─── GIVEN PASSAGE ───

Author: Simeon Widdis
Date: January 31, 2025
Since starting to implement the original RFC, I think that there’s been some confusion about what exactly the dynamic testing framework is actually doing, as I've assumed too much prerequisite knowledge. I want to write this primer to introduce some ideas that I reference a lot, in as little space as possible.
This document tries to briefly explain, with examples:
- Property-based testing
- Context-sensitive Query Generation
- Ternary Logic Partitioning
tl;dr: Test by finding properties that apply to all valid inputs, instead of trying to specify input-output pairs.
I’m going to use the Python library Hypothesis as a reference here. While Python-specific, they have some of the best introductory documentation for these concepts that I’m aware of, so I’d recommend them for more information. The dynamic testing framework is built on ScalaCheck, which uses the same idea.
Normal unit tests follow an arrange-act-assert pattern:
- Set up some data.
- Perform some operations on the data.
- Assert something about the result.
Property-based tests look more like this:
- For all data matching some specification,
- Perform some operations on the data.
- Assert something about the result.
To keep the example as simple as possible, let’s write a Python sorting function with a blatantly obvious bug:
def sort(ls: list[int]) -> list[int]:
ls.sort()
# Swap the first 2 elements if the first element is negative
if ls[0] < 0:
ls[0], ls[1] = ls[1], ls[0]
return lsNow we’re going to write a property-based test that makes sure our sort function works:
from hypothesis import given
from hypothesis.strategies import lists, integers
@given(lists(integers()))
def test_sort_is_sorted(ls: list[int]):
result = sort(ls)
# Assert the list is sorted
assert all(a <= b for a, b in zip(result, result[1:]))Now let’s try running our test. Hypothesis immediately finds all three distinct bugs. For brevity, I’m only including the core of the output.
> pytest test_sorting.py
| ExceptionGroup: Hypothesis found 3 distinct failures. (3 sub-exceptions)
+-+---------------- 1 ----------------
| AssertionError: assert False
| Falsifying example: test_sort_is_sorted(
| ls=[0, -1],
| )
+---------------- 2 ----------------
| IndexError: list index out of range
| Falsifying example: test_sort_is_sorted(
| ls=[-1],
| )
+---------------- 3 ----------------
| IndexError: list index out of range
| Falsifying example: test_sort_is_sorted(
| ls=[],
| )
+------------------------------------
The first bug is the one I intended when writing this example: sorting a list with negative numbers produces an incorrect result. The others are the framework correctly identifying two unintended issues that happen for short lists: you can’t check ls[0] if the list is empty, and you can’t swap it with ls[1] if it’s only of length 1.
That’s what property-based testing feels like: we have a property that we test (that sort produces a sorted list), and we define some inputs that it accepts (all possible lists of integers). The framework does the rest.
I want to take a moment to call out two things:
- Property-based tests are not a big list of generated test cases. This is one test that is run many times. The test report only contains one failing example for each distinct bug, not a report of every test that was run. (Indeed, they’re actually the shortest possible reproducers for each bug, due to a process called “shrinking.”)
- In this case, fixing the bugs is trivial. If, instead of fixing the bugs, we wanted to avoid the tests triggering the bugs in the first place, we would need to make the input generation code more complicated.1
tl;dr: For query/data generation to be useful, we need to make an index, and only generate queries that apply to that index. The actual tests aren’t that complicated, the bulk of the work is data/query specification.

─── AVAILABLE DATA ───

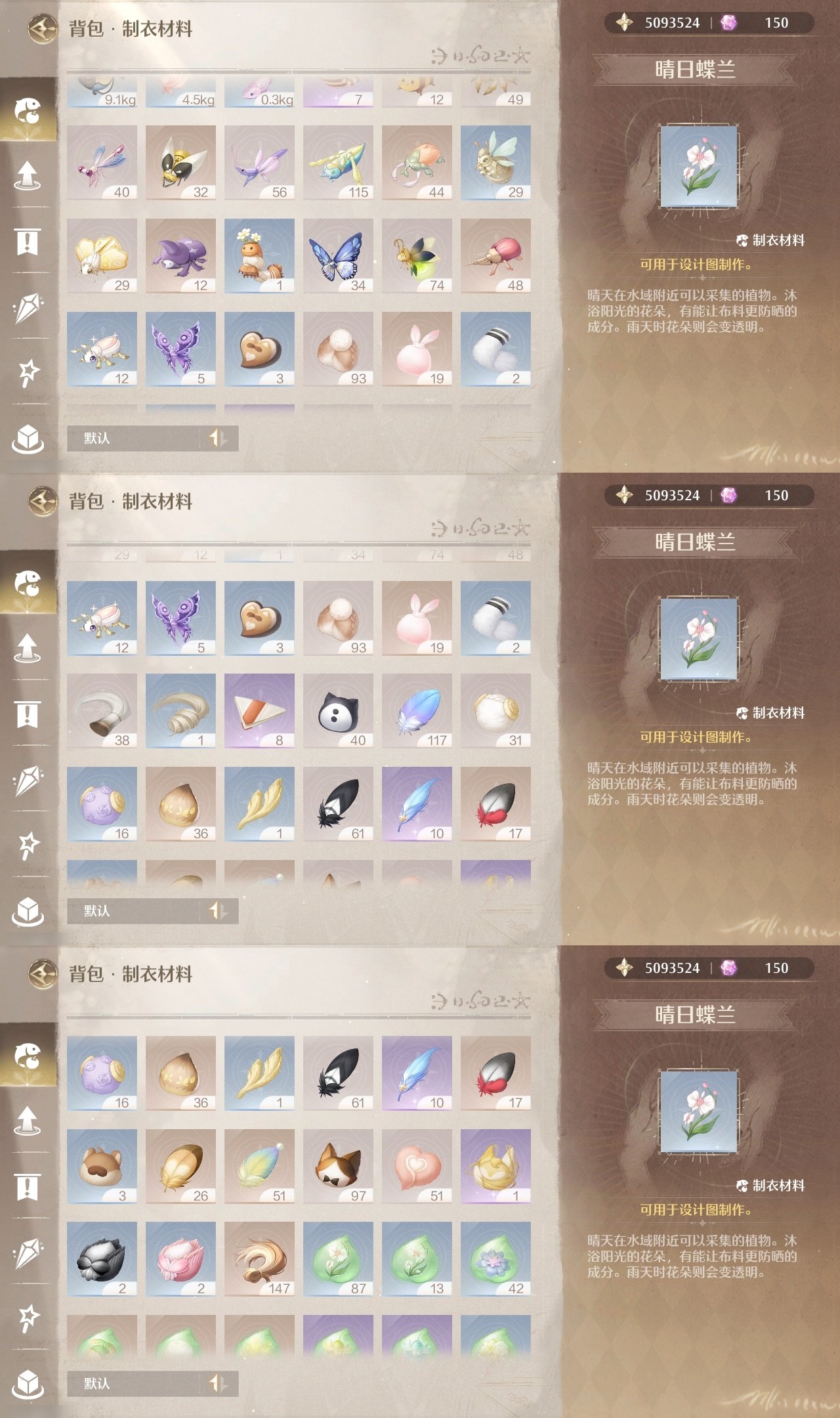The height and width of the screenshot is (1418, 840).
Task: Open the 默认 sort dropdown in bottom backpack view
Action: (134, 1383)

───

● **EXERCISE 1**
Return the stretch of the property-based testing primer from "# Swap the first" through "of the output.", copied word for word.
● **EXERCISE 2**
In one to three sentences, state why the inputs [] and [-1] make the sort function in the property-based testing primer fail.
● **EXERCISE 3**
Extend the property-based testing primer, starting after its last sentence.

● **TASK ANSWER 1**
# Swap the first 2 elements if the first element is negative
if ls[0] < 0:
ls[0], ls[1] = ls[1], ls[0]
return lsNow we’re going to write a property-based test that makes sure our sort function works:
from hypothesis import given
from hypothesis.strategies import lists, integers
@given(lists(integers()))
def test_sort_is_sorted(ls: list[int]):
result = sort(ls)
# Assert the list is sorted
assert all(a <= b for a, b in zip(result, result[1:]))Now let’s try running our test. Hypothesis immediately finds all three distinct bugs. For brevity, I’m only including the core of the output.

● **TASK ANSWER 2**
The function checks ls[0] and, if it is negative, swaps it with ls[1]. An empty list has no ls[0] to check, and a list of length 1 has no ls[1] to swap with, so both inputs raise an IndexError (list index out of range).

● **TASK ANSWER 3**
Here’s a brief rundown of how we run test cases for OpenSearch SQL (and equivalently PPL).
- We generate an “index context,” which contains an index name, and a list of columns and their data types. We also generate sample data to populate that context, and finally create the actual index on OpenSearch. This is done in the
datagenpackage. - We create a query generator, which is built using the index context as input. The query generator uses this to ensure the queries make some logical sense: it doesn’t generate columns which doesn’t exist, and it doesn’t try to e.g. use
+for data types where addition makes no sense. This is all done in thequeriespackage.- The query generator more-or-less reimplements the SQL grammar but backwards: instead of trying to parse a string, we’re walking down the tree to find possible strings we can produce.
- “Toggling SQL features” in this context really just means adding or removing branches in the grammar. For example, disabling the
NOTkeyword literally means commenting out the option. - “Context-sensitive” means we use the index metadata as part of query generation.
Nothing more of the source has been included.